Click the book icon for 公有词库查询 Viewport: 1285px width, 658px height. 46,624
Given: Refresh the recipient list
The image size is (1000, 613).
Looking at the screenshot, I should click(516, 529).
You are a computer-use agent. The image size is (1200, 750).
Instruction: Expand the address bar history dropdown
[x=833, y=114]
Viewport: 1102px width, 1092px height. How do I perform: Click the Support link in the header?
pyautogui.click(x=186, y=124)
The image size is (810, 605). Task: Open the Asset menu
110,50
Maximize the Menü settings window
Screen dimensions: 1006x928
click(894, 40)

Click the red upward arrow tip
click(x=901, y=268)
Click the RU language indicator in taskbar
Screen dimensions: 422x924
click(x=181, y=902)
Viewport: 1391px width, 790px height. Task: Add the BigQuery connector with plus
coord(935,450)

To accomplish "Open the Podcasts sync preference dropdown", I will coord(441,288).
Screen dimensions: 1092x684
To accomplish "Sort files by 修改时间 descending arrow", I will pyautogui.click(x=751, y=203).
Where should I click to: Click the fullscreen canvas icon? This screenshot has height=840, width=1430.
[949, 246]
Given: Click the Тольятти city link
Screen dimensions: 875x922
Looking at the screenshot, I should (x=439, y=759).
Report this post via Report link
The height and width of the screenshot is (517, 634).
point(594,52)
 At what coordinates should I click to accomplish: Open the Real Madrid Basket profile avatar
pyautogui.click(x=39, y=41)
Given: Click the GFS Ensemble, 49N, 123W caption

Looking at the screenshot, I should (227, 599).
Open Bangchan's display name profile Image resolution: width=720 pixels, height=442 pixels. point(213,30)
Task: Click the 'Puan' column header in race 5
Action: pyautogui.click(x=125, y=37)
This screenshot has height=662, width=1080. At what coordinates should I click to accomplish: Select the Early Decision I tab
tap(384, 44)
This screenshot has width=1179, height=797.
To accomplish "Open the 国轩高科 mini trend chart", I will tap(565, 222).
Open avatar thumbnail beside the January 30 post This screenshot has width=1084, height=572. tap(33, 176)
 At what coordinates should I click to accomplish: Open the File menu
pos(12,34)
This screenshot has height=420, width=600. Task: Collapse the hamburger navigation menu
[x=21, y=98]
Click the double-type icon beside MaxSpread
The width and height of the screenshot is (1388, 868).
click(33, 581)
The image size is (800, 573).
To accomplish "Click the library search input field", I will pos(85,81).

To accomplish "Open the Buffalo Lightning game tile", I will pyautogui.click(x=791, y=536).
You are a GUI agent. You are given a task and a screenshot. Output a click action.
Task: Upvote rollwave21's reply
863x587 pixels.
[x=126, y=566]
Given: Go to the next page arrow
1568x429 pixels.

§

- What this task involves: Count up the lines above that include the string "beside" and report nothing but that number.

- Result below: 2